Detroit News editor and publisher Jonathan Wolman apologized to the newspaper’s readers as well as to auto reviewer Scott Burgess March 19 for editing Burgess’ review of the Chrysler 200 car when an advertiser complained about it. Burgess resigned from the newspaper over the situation.
Burgess’ review was critical of the car. Gawker-owned auto blog Jalopnik posted what it believes are the sections removed (and now restored). The comments in question include Burgess’ comparison of the car’s profile to “a loggerhead turtle” and calling it a “dog.”
When the newspaper asked him to change his review, he agreed to change some parts of the online version of his article (his original review was published in the print edition of the newspaper’s “Drive” section), and then decided to resign.
According to Wolman, the “advertiser complained that some material in the review was acerbic and disrespectful,” which led to the newspaper’s request of Burgess “to soften a few passages in the online version.”
“While our intent was to improve the piece by making these passages less grating, our decision to make these changes after fielding an advertiser’s complaint was a humbling mistake,” Wolman wrote.
In a March 18 article, the Detroit News reported Burgess’ resignation and noted that his review has “been restored” to its original version online. “I quit because of the motivation behind the editing,” Burgess reportedly said in an auto industry webcast.
SiFy.com reported Burgess said: “I regret not standing up and saying, ‘No, we can’t change this.’ I felt I’m just as guilty letting it happen. I kind of felt like a deer in the headlights. I didn’t know what to do.”
Burgess reportedly tweeted to Jalopnik that “All of the edits could have been made before the story printed, and I would still be working there today.”
The article in question now features a note that “Note: This review has been restored to the original version that was first published on March 10, 2011.”
in a statement to Jalopnik, Detroit News business editor Sue Carney said “a car dealer” was behind the complaint.
iMediaEthics is writing to the Detroit News and Burgess for comment and will update with any response.
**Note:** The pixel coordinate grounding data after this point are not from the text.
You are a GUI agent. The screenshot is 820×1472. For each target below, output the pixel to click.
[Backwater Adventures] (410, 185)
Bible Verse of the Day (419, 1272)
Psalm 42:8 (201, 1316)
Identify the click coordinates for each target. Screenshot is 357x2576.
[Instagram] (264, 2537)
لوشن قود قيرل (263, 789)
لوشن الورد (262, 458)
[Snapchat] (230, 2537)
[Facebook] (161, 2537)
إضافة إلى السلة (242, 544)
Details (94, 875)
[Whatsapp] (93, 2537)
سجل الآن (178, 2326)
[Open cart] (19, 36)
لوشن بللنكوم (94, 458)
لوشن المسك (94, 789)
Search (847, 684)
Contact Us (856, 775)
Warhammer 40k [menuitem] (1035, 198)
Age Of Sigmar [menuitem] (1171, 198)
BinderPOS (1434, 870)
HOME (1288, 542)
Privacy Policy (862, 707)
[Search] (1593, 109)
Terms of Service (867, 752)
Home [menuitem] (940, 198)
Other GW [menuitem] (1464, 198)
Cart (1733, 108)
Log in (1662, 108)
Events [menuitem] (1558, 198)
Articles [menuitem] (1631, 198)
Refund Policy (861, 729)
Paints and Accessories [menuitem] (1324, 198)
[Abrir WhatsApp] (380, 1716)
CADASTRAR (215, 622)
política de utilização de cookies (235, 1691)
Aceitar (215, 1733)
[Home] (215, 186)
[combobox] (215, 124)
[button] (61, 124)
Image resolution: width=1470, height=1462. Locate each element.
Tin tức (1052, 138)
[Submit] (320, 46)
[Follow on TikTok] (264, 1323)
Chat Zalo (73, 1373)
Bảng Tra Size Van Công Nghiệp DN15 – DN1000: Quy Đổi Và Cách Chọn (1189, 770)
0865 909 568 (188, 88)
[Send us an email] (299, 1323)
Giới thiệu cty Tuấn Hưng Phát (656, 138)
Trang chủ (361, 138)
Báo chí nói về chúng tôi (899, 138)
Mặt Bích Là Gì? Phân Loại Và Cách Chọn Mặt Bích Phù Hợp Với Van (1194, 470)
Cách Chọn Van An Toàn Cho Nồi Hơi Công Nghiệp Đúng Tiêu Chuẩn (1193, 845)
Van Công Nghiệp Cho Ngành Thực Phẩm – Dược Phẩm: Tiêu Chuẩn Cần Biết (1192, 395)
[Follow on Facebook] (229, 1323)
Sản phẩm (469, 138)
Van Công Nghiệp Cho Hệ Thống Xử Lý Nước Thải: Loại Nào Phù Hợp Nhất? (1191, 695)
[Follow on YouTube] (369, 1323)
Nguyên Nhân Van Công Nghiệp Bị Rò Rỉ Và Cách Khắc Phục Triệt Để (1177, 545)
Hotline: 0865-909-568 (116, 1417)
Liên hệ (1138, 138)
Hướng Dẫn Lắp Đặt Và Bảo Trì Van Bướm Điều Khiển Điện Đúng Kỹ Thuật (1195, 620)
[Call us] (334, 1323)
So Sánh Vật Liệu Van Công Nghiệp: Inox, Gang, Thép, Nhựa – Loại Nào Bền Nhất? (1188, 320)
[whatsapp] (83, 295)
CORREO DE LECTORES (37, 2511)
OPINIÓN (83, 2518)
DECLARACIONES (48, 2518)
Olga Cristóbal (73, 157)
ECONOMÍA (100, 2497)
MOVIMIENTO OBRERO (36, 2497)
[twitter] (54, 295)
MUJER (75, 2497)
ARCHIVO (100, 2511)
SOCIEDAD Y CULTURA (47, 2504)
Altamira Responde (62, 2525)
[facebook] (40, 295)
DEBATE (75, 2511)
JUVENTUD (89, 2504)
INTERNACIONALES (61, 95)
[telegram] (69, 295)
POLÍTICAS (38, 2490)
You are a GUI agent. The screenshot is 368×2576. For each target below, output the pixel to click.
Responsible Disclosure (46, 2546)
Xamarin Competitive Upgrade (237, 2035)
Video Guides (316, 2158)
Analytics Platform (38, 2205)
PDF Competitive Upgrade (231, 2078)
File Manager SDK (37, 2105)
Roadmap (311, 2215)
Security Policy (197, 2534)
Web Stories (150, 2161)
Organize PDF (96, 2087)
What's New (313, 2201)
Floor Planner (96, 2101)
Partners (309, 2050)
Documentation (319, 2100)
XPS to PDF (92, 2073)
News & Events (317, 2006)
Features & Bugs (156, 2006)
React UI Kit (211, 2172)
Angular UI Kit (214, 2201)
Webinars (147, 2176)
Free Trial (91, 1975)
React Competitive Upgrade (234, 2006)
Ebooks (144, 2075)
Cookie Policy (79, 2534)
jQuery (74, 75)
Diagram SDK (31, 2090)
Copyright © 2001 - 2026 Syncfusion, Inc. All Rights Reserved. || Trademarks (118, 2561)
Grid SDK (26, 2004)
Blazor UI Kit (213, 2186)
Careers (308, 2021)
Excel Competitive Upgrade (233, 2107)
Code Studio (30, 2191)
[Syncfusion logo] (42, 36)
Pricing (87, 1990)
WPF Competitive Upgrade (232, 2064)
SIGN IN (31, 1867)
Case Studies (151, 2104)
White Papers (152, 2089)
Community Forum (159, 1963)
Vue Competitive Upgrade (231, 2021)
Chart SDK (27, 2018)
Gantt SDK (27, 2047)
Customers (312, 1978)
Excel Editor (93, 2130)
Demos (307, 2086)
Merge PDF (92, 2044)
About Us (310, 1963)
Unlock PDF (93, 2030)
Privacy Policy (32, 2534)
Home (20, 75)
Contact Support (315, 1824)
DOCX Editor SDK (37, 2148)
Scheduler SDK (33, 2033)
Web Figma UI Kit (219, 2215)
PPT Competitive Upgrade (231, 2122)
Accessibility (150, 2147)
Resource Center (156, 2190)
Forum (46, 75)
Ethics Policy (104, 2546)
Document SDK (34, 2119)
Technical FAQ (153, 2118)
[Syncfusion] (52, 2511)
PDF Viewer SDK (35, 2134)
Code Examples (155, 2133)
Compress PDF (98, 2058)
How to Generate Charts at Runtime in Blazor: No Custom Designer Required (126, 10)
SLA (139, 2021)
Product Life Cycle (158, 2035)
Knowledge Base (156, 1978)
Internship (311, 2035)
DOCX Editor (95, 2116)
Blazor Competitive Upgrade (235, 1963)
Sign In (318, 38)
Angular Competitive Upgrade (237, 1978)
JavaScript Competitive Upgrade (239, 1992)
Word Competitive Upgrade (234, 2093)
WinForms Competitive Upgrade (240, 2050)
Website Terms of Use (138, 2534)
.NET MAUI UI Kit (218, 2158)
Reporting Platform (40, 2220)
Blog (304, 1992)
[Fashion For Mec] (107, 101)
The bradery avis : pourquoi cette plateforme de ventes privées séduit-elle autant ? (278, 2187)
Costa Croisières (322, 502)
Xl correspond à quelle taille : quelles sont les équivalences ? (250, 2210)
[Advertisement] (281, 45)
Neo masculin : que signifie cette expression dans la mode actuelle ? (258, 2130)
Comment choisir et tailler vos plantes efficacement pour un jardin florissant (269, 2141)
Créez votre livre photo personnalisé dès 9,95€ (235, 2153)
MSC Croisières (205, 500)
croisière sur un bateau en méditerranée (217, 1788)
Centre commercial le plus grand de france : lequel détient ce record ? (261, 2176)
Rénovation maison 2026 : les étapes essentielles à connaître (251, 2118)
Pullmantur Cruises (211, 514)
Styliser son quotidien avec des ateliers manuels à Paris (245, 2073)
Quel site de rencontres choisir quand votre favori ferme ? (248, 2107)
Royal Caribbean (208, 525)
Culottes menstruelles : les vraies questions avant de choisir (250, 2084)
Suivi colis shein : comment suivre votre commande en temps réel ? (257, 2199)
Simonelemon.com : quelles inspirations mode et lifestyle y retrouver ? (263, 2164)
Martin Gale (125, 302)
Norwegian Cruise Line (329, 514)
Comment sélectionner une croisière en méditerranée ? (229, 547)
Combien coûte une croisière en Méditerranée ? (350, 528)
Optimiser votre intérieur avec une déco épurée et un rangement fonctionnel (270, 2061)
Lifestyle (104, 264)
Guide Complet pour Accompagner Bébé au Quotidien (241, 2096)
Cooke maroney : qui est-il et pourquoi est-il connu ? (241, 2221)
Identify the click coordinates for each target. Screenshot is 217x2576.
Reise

Last week, AOL-owned TechCrunch faced a similar issue, when a Moviefone/AOL representative passed on a request from a movie studio publicist to “tone down” its article about the movie Source Code. TechCrunch published the request and said it wouldn’t be changing its content. In response, Moviefone said the e-mail was just to pass on a request, and not a demand.
Hat Tip: Romenesko
UPDATE: 03/21/2011 11:28 AM EST: Jon Wolman responded to iMediaEthics’ e-mail inquiry asking for comment. Wolman wrote: “I tried to crystallize my thoughts in the publisher’s note we published on Saturday.”
We also asked if there was a possibility Burgess would return to Detroit News since his review has been restored and the newspaper apologized. Wolman wrote: “Scott is welcome to return and has said he isn’t sure yet what he’ll decide to do next.”